Task directions =
Please output the data below exactly as given, starting at its first line and stopping after the line that contains "Terms of service (1051, 1344)".

Dataset records below:

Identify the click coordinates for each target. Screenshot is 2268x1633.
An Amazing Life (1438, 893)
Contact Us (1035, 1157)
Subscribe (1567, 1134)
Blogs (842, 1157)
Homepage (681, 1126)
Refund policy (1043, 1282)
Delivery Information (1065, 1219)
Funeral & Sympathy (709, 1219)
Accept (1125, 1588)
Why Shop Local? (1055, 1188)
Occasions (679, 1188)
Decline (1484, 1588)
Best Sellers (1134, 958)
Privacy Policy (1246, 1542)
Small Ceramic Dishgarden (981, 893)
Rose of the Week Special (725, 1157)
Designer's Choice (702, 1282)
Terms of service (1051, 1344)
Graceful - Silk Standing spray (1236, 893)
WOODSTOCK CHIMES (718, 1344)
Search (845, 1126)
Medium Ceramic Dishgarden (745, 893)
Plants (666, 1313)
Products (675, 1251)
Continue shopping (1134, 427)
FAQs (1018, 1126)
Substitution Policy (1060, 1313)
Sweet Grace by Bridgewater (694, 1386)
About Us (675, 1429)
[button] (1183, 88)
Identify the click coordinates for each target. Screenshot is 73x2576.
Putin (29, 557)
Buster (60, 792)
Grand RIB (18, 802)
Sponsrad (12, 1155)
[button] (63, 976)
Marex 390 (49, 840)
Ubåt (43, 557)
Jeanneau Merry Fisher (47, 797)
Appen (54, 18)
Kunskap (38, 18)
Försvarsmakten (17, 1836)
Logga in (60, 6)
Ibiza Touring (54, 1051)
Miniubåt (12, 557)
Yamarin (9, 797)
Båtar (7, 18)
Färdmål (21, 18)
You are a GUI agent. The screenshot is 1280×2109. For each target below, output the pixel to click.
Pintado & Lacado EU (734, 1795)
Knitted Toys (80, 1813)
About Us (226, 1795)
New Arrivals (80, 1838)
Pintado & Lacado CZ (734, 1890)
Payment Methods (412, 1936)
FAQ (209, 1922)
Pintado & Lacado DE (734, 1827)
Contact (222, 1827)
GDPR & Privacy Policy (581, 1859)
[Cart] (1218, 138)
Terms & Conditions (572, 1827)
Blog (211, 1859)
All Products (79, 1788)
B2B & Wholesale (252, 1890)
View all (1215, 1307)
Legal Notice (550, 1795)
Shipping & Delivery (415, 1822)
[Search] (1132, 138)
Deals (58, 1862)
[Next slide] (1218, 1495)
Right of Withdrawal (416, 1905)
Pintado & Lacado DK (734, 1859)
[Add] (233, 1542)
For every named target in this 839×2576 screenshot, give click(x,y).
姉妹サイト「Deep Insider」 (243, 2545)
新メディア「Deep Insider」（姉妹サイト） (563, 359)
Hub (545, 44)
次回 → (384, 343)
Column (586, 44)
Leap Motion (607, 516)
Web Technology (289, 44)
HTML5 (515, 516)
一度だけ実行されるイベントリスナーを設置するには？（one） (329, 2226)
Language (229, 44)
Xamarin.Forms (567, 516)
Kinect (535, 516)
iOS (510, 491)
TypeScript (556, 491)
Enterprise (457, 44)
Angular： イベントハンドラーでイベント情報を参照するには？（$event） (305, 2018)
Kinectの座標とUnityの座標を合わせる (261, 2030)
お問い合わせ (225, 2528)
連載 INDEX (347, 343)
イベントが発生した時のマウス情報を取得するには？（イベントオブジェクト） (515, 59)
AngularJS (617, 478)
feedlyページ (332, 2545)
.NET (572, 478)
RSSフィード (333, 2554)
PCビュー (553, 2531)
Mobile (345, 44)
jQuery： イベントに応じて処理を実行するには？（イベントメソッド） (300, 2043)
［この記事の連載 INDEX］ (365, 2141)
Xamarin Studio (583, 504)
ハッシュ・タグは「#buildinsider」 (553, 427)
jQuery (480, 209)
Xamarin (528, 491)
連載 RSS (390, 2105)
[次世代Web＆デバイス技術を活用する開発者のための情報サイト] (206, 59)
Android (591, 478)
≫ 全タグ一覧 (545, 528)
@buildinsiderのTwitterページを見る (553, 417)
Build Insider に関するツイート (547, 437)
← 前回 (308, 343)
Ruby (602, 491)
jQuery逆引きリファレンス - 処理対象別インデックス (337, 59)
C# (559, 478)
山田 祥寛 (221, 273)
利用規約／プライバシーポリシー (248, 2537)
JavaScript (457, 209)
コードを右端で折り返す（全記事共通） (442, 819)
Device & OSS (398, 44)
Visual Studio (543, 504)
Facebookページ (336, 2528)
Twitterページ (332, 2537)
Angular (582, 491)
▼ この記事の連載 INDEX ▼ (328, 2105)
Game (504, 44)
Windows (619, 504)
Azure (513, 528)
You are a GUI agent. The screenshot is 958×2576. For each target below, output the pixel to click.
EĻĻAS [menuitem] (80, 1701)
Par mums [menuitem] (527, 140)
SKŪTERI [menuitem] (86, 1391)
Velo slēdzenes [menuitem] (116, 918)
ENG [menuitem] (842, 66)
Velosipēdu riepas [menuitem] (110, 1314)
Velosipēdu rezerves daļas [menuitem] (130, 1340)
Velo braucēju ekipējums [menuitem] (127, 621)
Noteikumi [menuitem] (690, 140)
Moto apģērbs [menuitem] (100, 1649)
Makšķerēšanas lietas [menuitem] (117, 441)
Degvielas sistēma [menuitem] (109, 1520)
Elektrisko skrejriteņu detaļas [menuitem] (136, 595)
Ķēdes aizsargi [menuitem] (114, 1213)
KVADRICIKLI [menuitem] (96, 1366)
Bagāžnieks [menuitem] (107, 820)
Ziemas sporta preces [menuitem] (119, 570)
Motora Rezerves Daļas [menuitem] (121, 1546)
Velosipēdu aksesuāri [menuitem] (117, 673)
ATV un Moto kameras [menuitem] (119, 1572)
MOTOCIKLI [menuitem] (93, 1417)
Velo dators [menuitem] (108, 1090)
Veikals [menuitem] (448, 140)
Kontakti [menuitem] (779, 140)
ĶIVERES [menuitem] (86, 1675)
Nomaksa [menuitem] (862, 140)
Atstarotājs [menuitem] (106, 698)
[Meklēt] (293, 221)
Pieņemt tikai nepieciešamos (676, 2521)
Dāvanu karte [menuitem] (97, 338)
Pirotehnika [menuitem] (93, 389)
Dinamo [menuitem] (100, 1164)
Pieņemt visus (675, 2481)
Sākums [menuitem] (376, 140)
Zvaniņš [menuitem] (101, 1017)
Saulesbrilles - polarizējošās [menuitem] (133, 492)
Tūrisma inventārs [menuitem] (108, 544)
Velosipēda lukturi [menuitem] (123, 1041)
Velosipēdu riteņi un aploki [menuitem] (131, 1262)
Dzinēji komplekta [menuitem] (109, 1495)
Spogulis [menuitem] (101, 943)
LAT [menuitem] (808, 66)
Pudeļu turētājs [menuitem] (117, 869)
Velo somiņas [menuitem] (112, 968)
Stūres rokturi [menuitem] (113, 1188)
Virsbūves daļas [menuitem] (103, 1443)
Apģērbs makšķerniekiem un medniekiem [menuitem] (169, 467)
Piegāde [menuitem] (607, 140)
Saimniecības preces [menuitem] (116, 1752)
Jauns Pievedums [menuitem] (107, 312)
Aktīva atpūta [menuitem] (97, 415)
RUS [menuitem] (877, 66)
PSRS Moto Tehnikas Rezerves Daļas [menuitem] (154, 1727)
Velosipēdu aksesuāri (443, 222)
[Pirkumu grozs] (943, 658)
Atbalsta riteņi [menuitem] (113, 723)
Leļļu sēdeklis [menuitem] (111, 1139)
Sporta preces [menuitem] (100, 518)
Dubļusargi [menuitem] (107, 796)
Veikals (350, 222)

End of Dataset records.

Problem solution =
Identify the click coordinates for each target. Screenshot is 2268x1633.
An Amazing Life (1438, 893)
Contact Us (1035, 1157)
Subscribe (1567, 1134)
Blogs (842, 1157)
Homepage (681, 1126)
Refund policy (1043, 1282)
Delivery Information (1065, 1219)
Funeral & Sympathy (709, 1219)
Accept (1125, 1588)
Why Shop Local? (1055, 1188)
Occasions (679, 1188)
Decline (1484, 1588)
Best Sellers (1134, 958)
Privacy Policy (1246, 1542)
Small Ceramic Dishgarden (981, 893)
Rose of the Week Special (725, 1157)
Designer's Choice (702, 1282)
Terms of service (1051, 1344)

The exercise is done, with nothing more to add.